Встречались. Заходил он изредка, но я знал его имя и помнил в лицо. Он действовал мне на нервы, и не думаю, чтобы я когда-нибудь с ним разговаривал. Теперь он совершенно позабыт, а в те времена это был известнейший в Англии критик. Крупный тучный блондин с полным бледным лицом, седеющей шевелюрой и бледно-голубыми глазами, он обычно носил бледно-голубой галстук, дабы подчеркнуть цвет своих глаз. Он по-свойски держал себя с писателями, которых встречал у Дрифилда, и говорил им приятные и хвалебные слова, а стоило тем удалиться, на все лады проходился на их же счет. Он говорил тихо и вкрадчиво, отлично выбирая слова: никто не мог с большей точностью опорочить собственного друга.
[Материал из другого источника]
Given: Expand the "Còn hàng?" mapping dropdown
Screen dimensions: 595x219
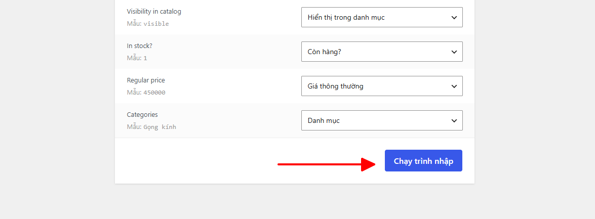Looking at the screenshot, I should click(x=382, y=52).
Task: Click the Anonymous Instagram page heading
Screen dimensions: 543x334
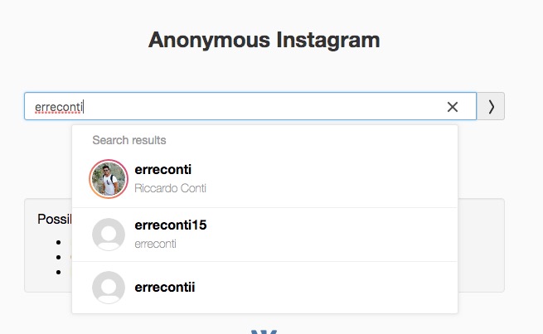Action: pyautogui.click(x=264, y=40)
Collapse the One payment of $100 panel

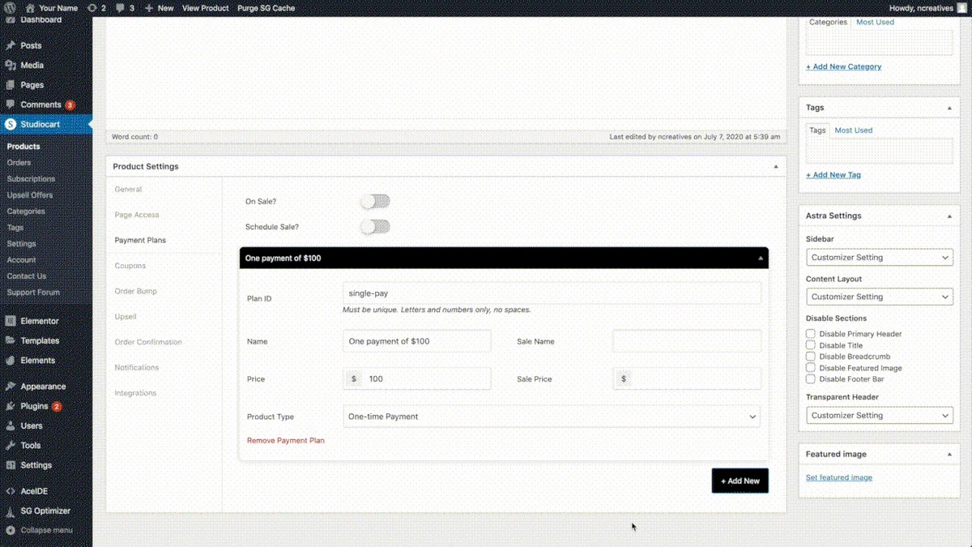pyautogui.click(x=760, y=259)
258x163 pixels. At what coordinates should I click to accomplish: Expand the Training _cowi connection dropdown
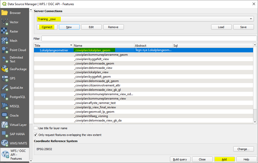click(x=251, y=19)
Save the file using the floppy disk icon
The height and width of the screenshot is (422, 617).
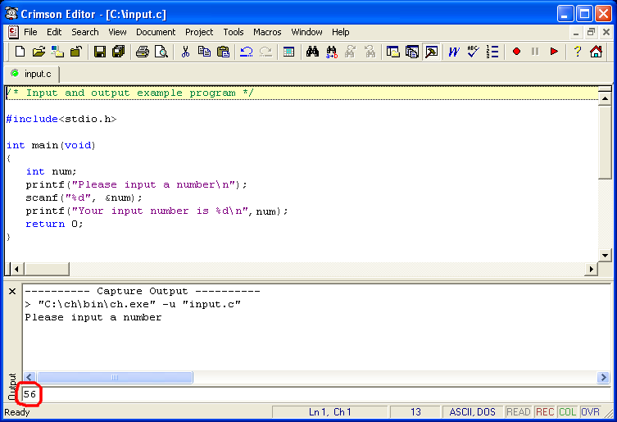coord(100,52)
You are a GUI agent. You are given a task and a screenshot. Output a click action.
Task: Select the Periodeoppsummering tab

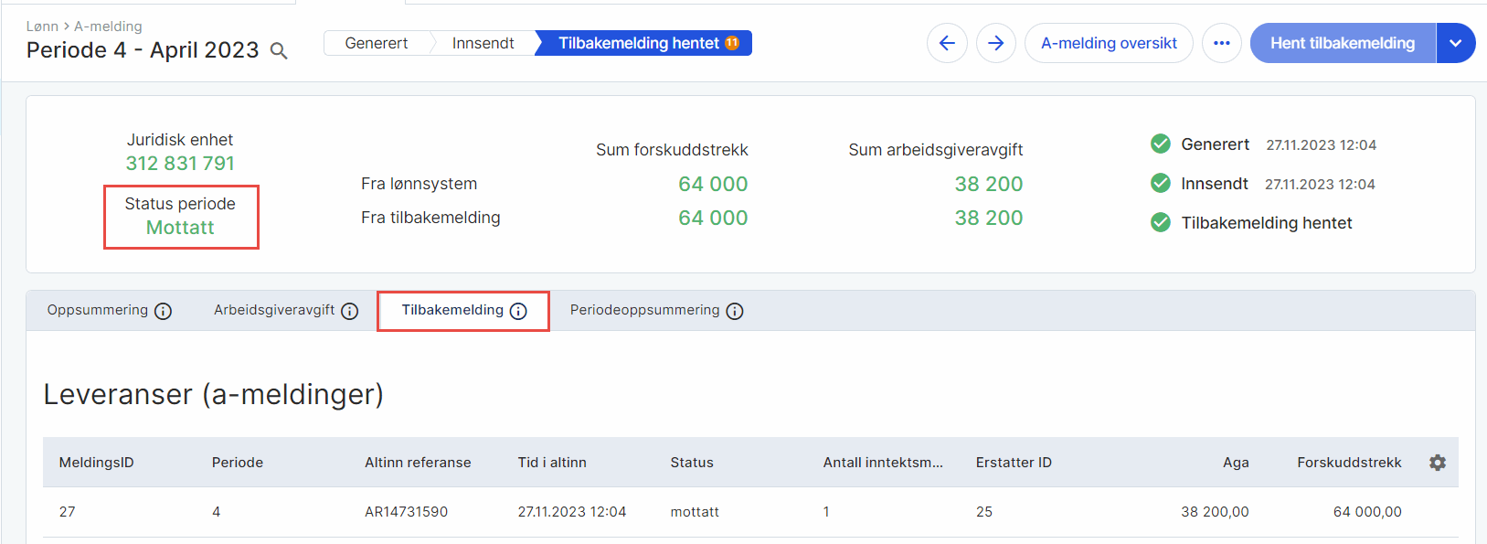[644, 310]
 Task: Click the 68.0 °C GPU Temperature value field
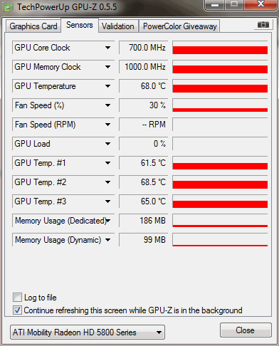point(144,86)
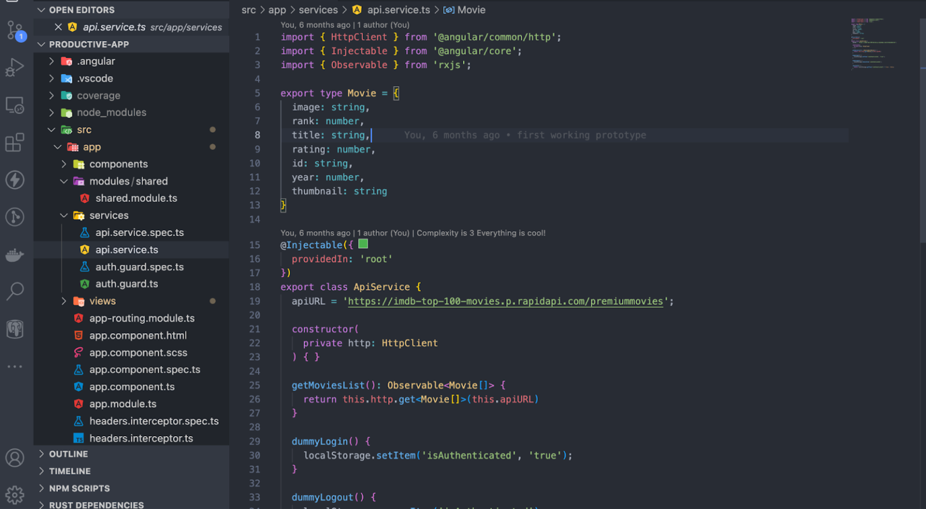The height and width of the screenshot is (509, 926).
Task: Open the Run and Debug panel
Action: [x=14, y=67]
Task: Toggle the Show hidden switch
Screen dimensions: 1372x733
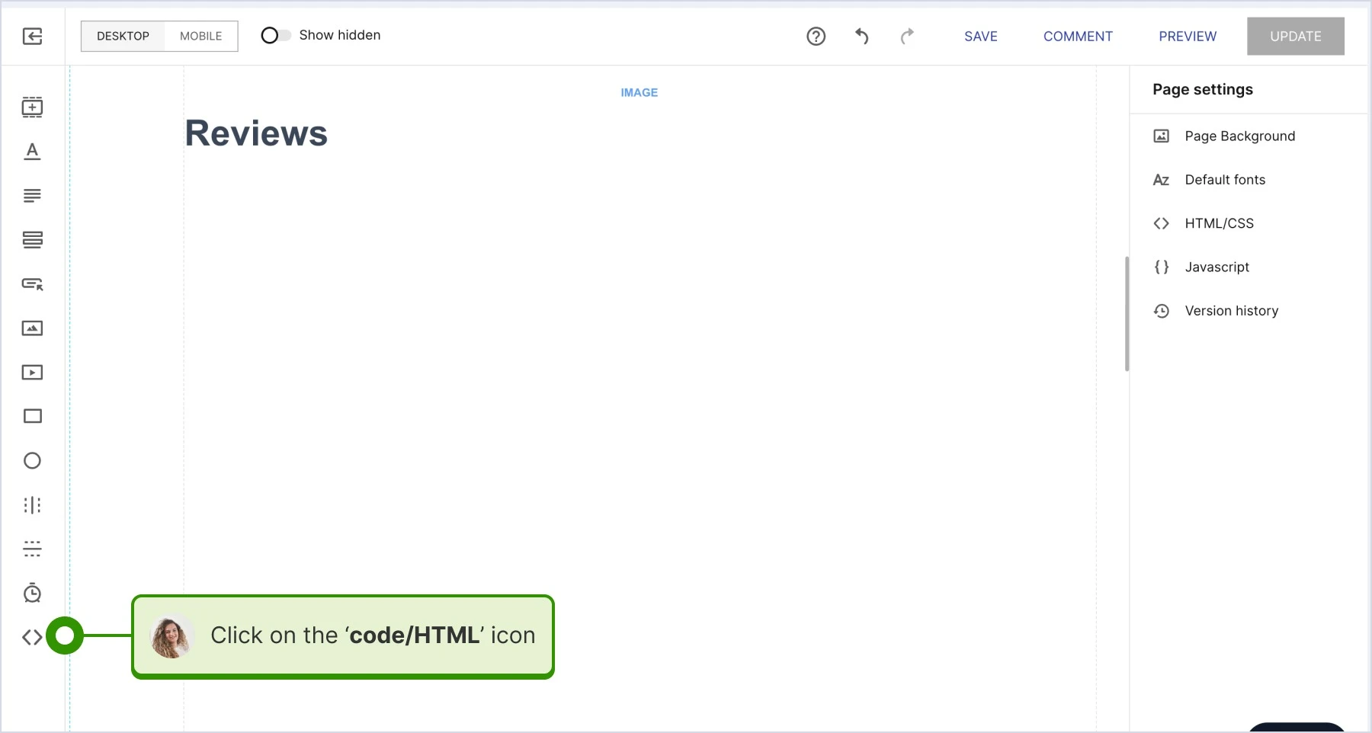Action: 275,35
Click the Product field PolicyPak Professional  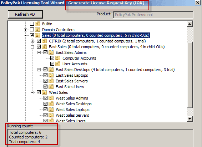coord(153,15)
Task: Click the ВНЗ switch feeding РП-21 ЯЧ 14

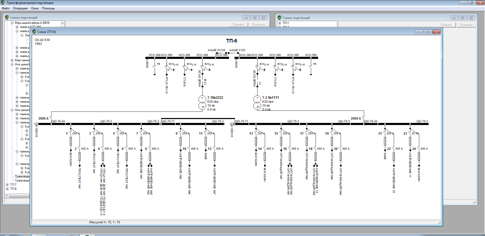Action: 167,68
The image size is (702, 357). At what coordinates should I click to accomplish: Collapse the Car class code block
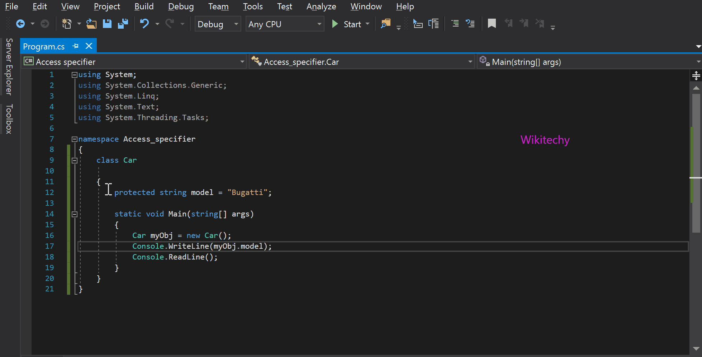(75, 161)
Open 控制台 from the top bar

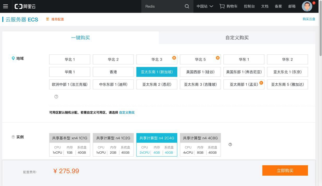(249, 6)
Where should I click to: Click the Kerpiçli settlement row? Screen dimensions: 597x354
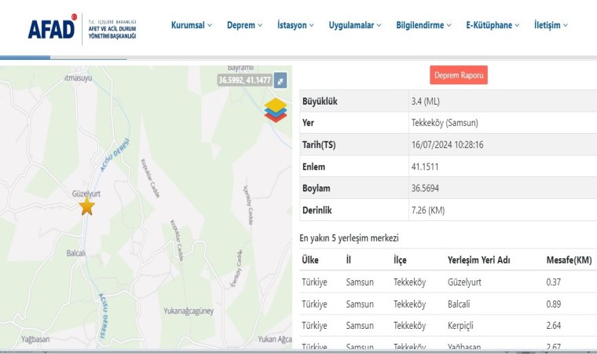[x=448, y=326]
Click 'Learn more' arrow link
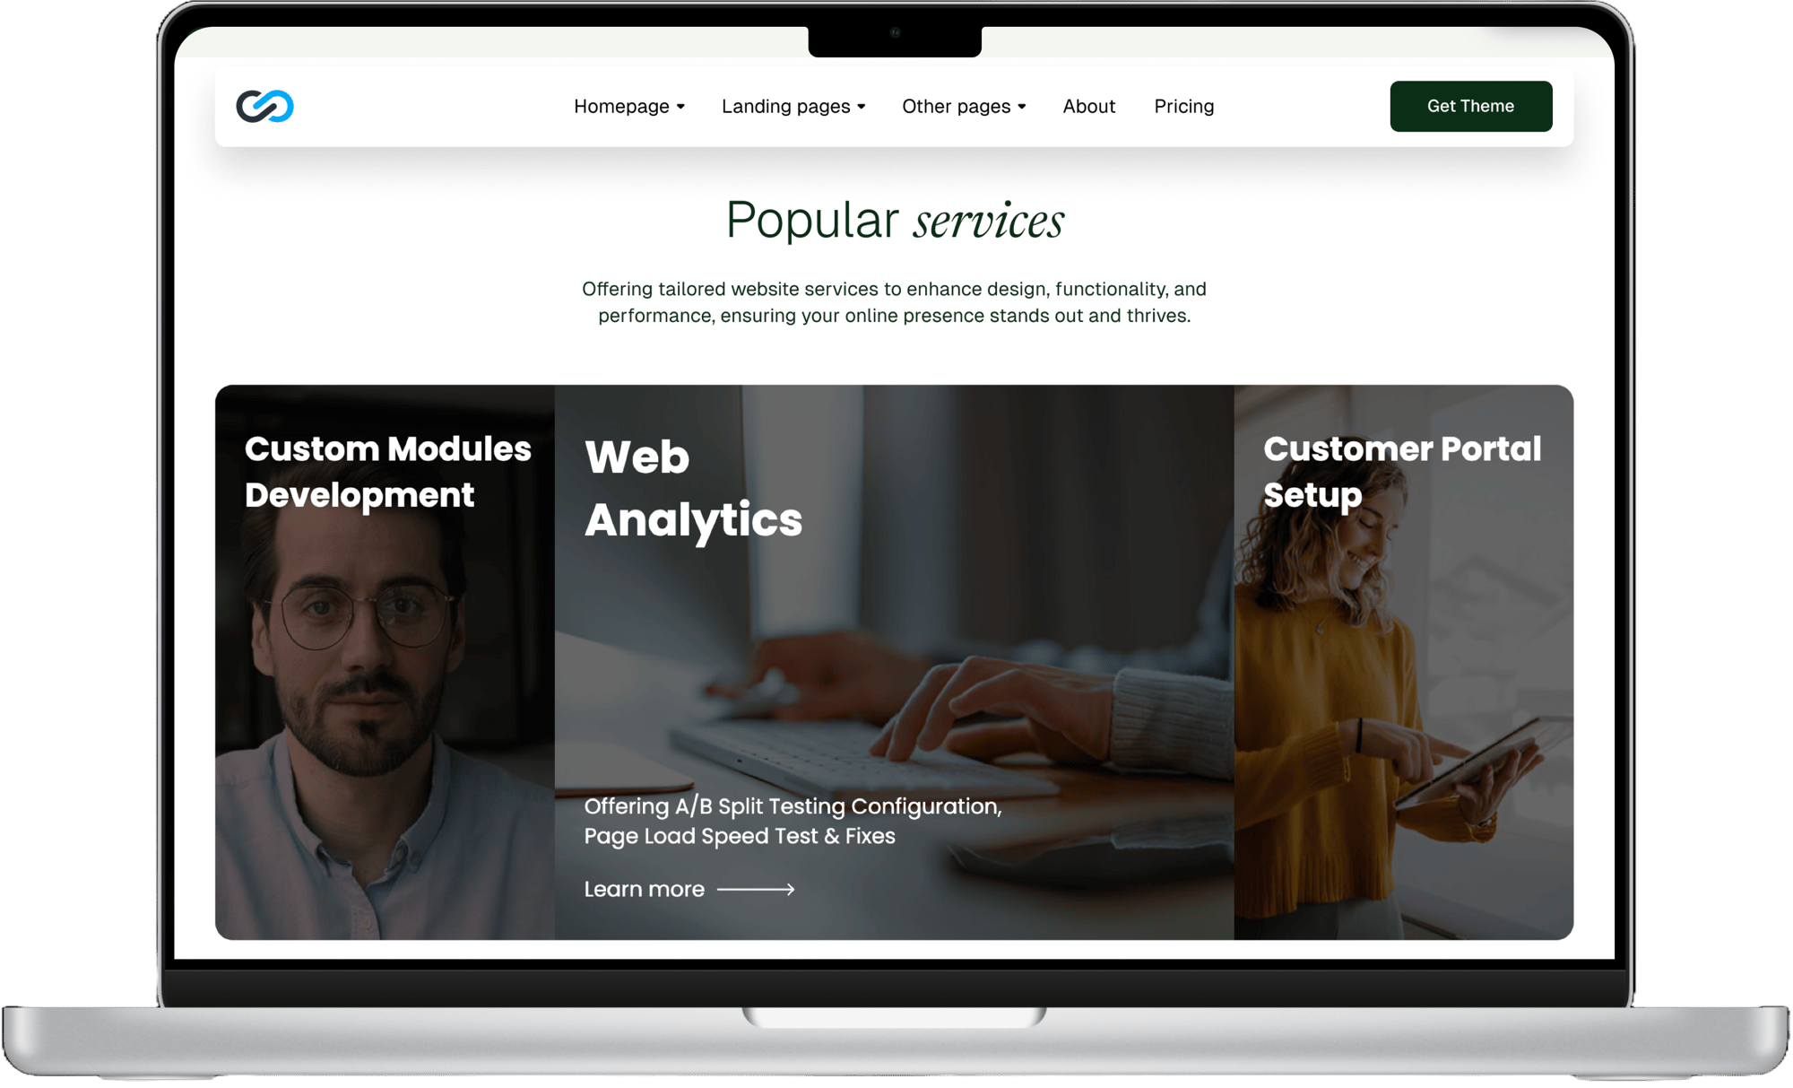This screenshot has height=1088, width=1793. (687, 888)
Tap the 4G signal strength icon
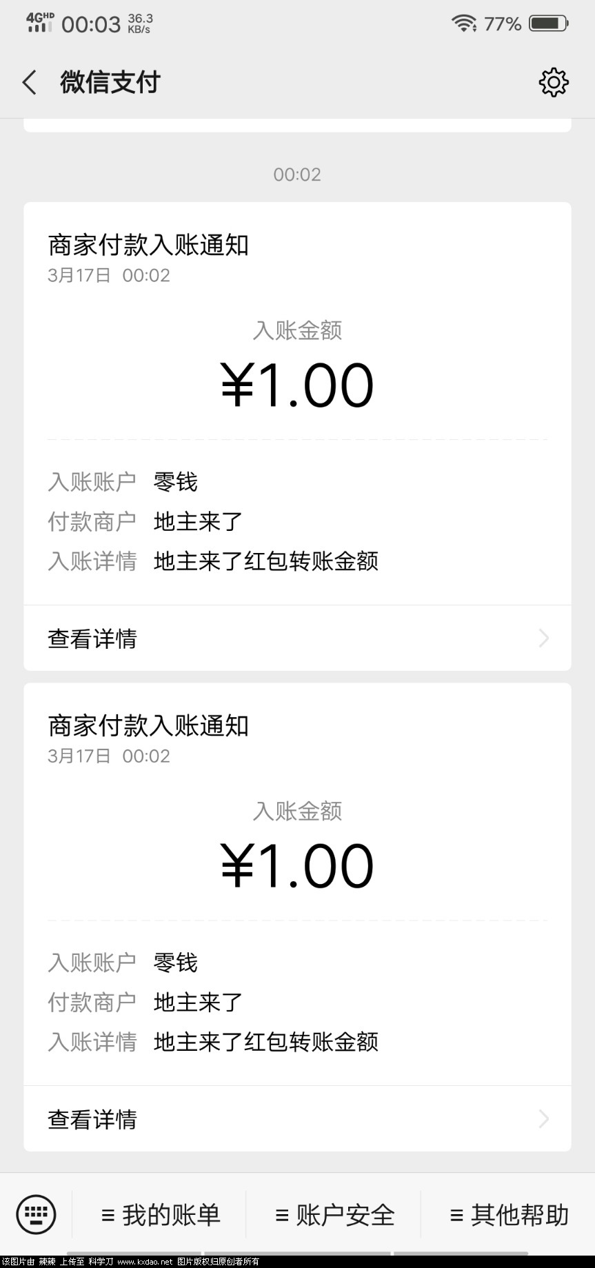 39,22
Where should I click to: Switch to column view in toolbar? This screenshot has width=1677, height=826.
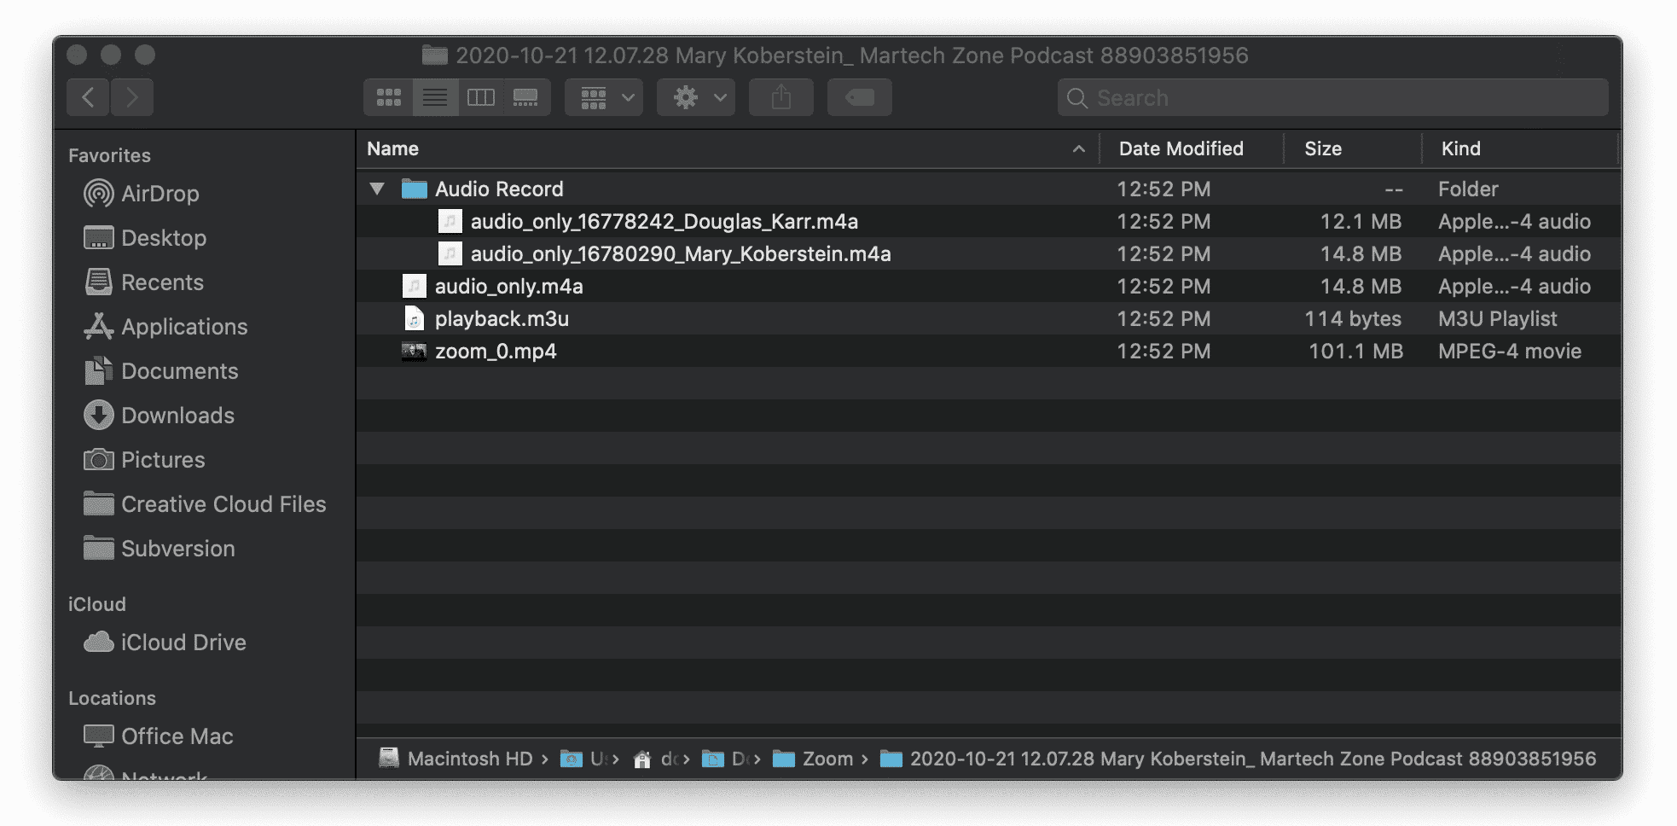(x=481, y=98)
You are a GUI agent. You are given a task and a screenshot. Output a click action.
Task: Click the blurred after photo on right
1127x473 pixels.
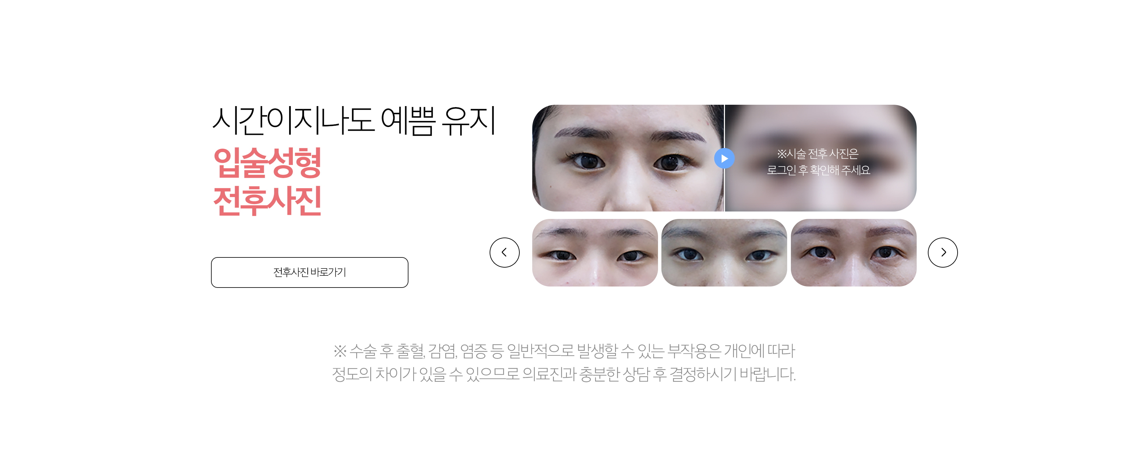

Я обменялся рукопожатием с Олгудом Ньютоном, а миссис Бартон Трэфорд с обычной своей обходительностью взяла меня за руку и, чтобы я не чувствовал стеснения, усадила рядом с собой на диван. Со стола еще не убирали, и она, взяв сэндвич с вареньем, стало деликатно откусывать по кусочку.

- Вы виделись с Дрифилдами в последнее время? - спросила она, будто бы просто ради разговора.

- Я был у них в минувшую субботу.

- А с тех пор никого из них не встречали?

- Нет.

Миссис Бартон Трэфорд стала безмолвно бросать взгляды то на Олгуда Ньютона, то на мужа, словно прося их помощи.

- Околичности бесплодны, Изабел, - отчеканил Ньютон, верный своей манере выражаться точно, и злоумышленнически подмигнул.

Миссис Бартон Трэфорд обратилась ко мне:

- Тогда вам, значит, не известно, что миссис Дрифилд сбежала от мужа.

- Что?!

Ошарашенный, я не верил своим ушам.

- Пожалуй, будет лучше, Олгуд, если вы ему изложите, как все было, - сказала миссис Трэфорд.

Критик откинулся в кресле, сомкнул кончики пальцев и умильно заговорил:

- Вчера вечером я должен был свидеться с Эдвардом Дрифилдом относительно статьи, которую я для него готовлю, и после обеда, поскольку погода была хорошая, я решил пройтись пешком до его дома. Он ожидал меня; кроме того, мне было известно, что по вечерам он никуда не выходит, разве только по таким важным поводам, как банкет у лорда-мэра или обед в Академии. Представьте мое удивление, нет, скорее мое явное и полное замешательство, когда я, подойдя к его дому, увидел, как дверь открывается и выходит Дрифилд собственной персоной. Вам, конечно, известна привычка Иммануила Канта выходить на ежедневную прогулку в один и тот же час с такой пунктуальностью, что у жителей Кенигсберга было заведено сверять в этот момент свои часы, и когда однажды тот вышел из дому часом раньше обычного, все похолодели, поскольку сочли, что такое могло случиться только по причине некоего ужасающего события. Они были правы: Иммануил Кант получил тогда весть о падении Бастилии.